Older Canadians are now the fastest growing segment of our population, with recent demographic projections pointing to one in five Canadians being 65 or older by 2024. This demographic shift will present challenges and opportunities that require governments to be proactive and innovative in their solutions. This will include turning to new sectors or partners to address challenges collaboratively.
The technology and aging or AgingTech sector is a key part of the solution. Technology grants us with an unprecedented opportunity to improve the lives of older adults and caregivers, create more sustainable healthcare solutions, and open up new possibilities for businesses and government. However, technology in aging comes with its own challenges as the sector struggles with ensuring patient safety and privacy, along with accountability concerns.

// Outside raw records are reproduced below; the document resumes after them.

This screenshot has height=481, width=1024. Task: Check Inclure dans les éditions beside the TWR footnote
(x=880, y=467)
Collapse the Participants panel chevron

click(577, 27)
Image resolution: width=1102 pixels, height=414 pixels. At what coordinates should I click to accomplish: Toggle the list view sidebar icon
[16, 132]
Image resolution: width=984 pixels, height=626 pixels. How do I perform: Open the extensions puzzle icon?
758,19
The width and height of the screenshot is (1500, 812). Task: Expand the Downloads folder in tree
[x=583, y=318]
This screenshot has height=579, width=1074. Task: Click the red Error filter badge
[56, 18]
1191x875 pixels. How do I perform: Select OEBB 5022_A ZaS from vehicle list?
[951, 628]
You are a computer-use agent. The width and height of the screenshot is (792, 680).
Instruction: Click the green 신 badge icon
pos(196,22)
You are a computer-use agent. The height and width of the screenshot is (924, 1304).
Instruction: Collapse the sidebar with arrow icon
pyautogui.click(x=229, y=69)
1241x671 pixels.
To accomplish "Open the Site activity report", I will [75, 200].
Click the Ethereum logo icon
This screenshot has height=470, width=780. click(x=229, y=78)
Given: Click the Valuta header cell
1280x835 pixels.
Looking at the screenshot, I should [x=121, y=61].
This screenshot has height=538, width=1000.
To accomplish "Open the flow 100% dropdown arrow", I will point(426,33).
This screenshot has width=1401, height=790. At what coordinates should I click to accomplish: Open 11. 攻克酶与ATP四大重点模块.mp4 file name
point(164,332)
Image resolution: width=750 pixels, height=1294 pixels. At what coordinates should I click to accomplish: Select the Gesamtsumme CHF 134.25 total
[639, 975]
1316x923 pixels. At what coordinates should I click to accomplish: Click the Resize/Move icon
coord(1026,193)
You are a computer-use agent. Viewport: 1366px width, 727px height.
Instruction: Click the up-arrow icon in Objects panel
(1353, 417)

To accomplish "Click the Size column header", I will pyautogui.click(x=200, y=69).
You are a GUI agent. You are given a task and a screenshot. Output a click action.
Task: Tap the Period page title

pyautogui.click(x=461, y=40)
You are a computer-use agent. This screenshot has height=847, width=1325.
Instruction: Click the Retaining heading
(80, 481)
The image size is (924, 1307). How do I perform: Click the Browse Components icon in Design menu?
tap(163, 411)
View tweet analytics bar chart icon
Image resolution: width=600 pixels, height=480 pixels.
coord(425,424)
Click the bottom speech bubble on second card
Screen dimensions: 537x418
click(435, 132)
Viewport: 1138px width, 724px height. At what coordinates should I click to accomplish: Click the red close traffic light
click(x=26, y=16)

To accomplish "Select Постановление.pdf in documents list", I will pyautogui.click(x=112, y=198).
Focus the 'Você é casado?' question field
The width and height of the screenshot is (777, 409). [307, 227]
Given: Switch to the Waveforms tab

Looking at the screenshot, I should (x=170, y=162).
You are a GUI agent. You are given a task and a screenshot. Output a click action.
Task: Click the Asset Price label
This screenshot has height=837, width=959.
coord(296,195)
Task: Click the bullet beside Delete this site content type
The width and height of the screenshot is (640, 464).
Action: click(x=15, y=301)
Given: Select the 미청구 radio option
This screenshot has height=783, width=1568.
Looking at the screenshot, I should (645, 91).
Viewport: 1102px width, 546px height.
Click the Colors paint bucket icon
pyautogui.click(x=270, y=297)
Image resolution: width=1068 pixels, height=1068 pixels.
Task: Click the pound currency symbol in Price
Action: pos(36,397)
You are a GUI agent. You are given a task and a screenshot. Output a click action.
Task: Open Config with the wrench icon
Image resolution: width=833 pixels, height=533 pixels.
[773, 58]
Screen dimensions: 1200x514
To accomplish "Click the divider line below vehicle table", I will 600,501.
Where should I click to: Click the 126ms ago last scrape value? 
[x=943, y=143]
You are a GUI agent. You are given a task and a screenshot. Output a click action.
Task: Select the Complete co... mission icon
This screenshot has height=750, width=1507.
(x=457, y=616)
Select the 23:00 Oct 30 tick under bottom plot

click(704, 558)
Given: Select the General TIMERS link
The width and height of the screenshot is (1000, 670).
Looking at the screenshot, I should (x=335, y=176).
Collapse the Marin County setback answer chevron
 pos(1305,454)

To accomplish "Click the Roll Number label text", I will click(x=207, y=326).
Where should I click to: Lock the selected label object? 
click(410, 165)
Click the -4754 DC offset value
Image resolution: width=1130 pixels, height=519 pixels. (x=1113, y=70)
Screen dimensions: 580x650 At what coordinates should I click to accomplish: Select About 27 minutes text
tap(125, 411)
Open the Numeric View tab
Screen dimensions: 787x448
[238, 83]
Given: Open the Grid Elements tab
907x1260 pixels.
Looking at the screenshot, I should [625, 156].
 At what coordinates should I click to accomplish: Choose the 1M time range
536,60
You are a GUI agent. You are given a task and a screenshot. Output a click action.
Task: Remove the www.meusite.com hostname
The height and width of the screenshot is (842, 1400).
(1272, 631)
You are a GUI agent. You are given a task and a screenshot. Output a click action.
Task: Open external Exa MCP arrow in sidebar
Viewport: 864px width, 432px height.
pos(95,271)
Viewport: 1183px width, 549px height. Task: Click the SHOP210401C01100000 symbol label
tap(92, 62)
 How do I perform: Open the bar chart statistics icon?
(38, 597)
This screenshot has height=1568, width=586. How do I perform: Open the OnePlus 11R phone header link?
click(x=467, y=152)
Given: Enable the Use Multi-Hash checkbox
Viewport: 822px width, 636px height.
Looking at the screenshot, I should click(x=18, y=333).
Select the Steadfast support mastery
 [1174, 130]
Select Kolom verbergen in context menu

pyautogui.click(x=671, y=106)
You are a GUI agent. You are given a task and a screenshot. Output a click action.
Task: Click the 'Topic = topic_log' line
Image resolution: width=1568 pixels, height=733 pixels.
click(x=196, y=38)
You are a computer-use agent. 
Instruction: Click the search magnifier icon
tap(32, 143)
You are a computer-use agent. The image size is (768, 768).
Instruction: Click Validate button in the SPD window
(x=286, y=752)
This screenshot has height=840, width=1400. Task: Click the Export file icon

There are growing needs and future opportunities for the federal government to support research and innovation in the field of technology and aging to ensure that older adults continue to lead healthy and independent lives. This might be through funding for research networks such as AGE-WELL or emphasizing technology in future policy documents, such as the much anticipated National Seniors Strategy.
In order to continue making advancements in the technology and aging space, we are asking candidates to recognize how AGE-WELL is putting Canada at the forefront of the international AgingTech sector. The network is continuously developing practical technology-based solutions to address the challenges of an aging population including those who experience impairment, disability or illness. AGE-WELL shares ideas, concepts, and knowledge amongst all stakeholders – seniors, caregivers, industry, community, government, and researchers. AGE-WELL hopes that all candidates stay committed to research and innovation in the AgingTech sector, and adequately reflect this in party platforms and promises.